(5)心臓弁膜症の手術は心臓を停止して行われる…1日10万回開閉する弁が壊れる
「目の前の出来事は、すべてが原因であり、何らかの出来事の結果ではない」という考え方です。これは「目の前の出来事の原因を探っても意味はない」という考え方です。スピノザはさらに「その出来事があなたの目の前で今現実に起こっているのは神の仕業である」と説きます。なるほど、わかったようなわからないような。私はスピノザのこの考え方によって、「ネコがどうしてこんなにかわいいのか?」という問いの答えを得た気がしました。
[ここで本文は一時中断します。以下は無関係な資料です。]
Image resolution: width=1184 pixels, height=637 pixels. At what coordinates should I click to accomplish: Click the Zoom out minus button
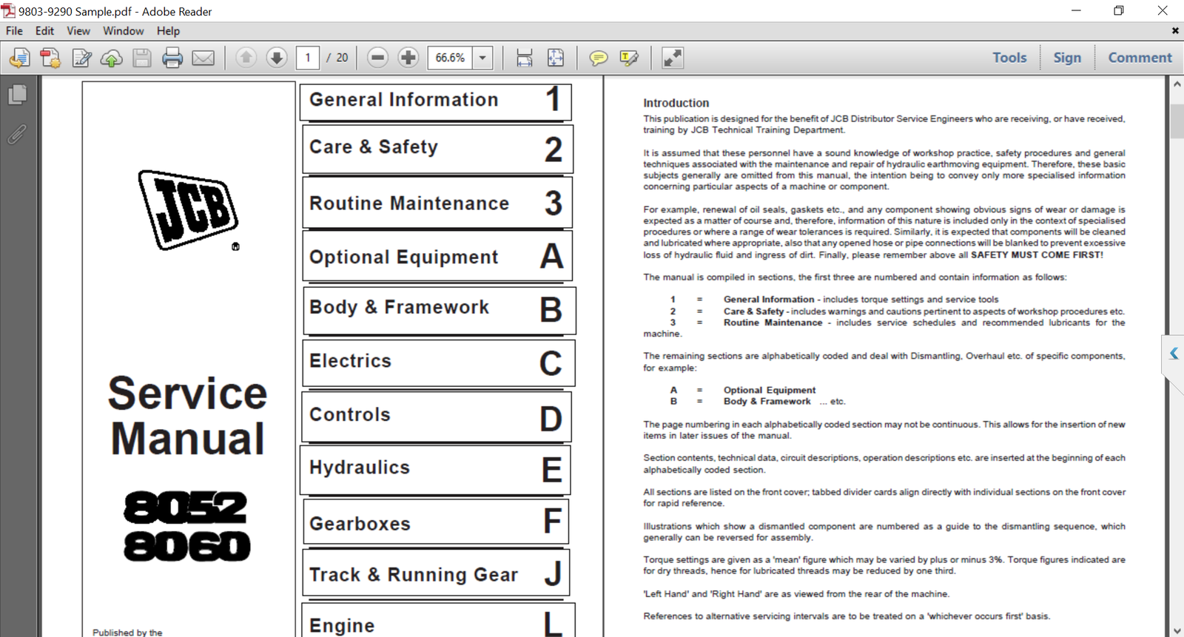(377, 58)
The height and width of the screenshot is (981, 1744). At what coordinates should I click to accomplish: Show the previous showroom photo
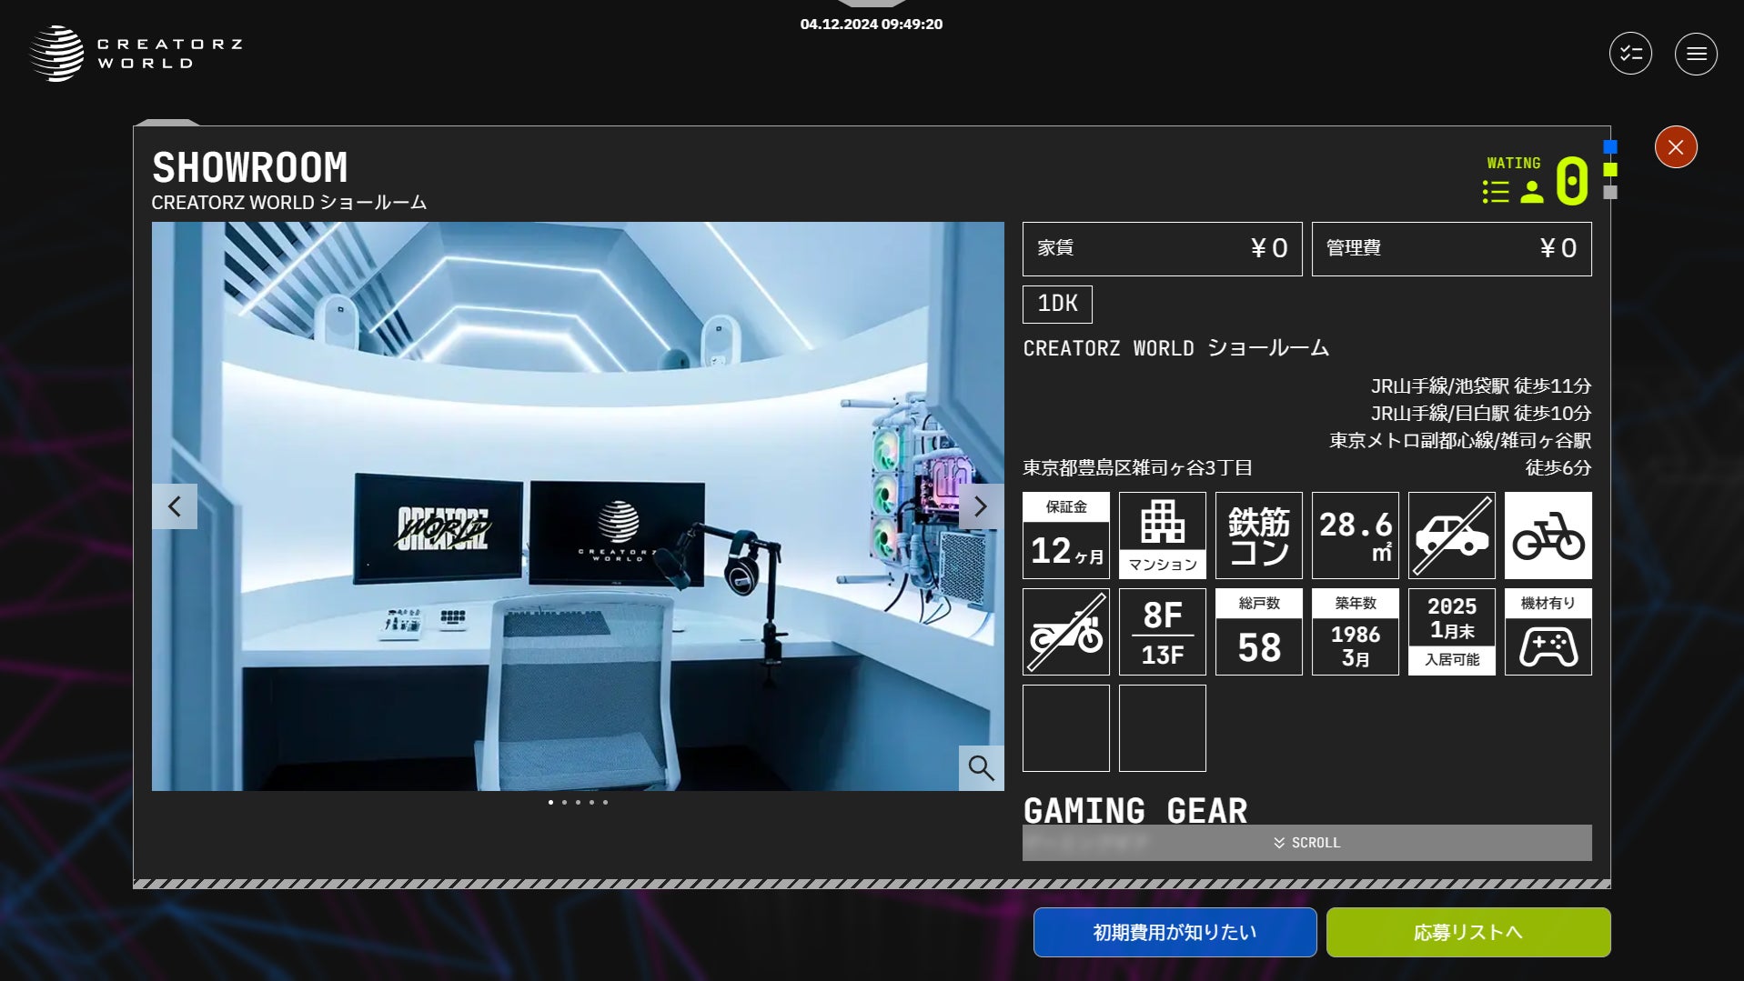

さて、僧帽弁は上唇と下唇のような2枚の弁尖でできています。閉鎖不全症では漏れている箇所は、たいがい1カ所だけ。歯医者さんで麻酔をしてもらって治療を受けた後、唇の一角がしばらく麻痺をしていて、水を口に含んだらそこから漏れてしまう。これと似たような現象が僧帽弁に起こっているのです。漏れているところを切り取って縫い合わせて「なかったこと」にしてしまう、という手術が僧帽弁形成術です。たいがい、これで治ります。つまり人工弁に換えなくても大丈夫、ということです。この手術は人工心肺(心臓と肺の働きをする装置)を必要とし、必ず心臓を停止させなければならない、というものです。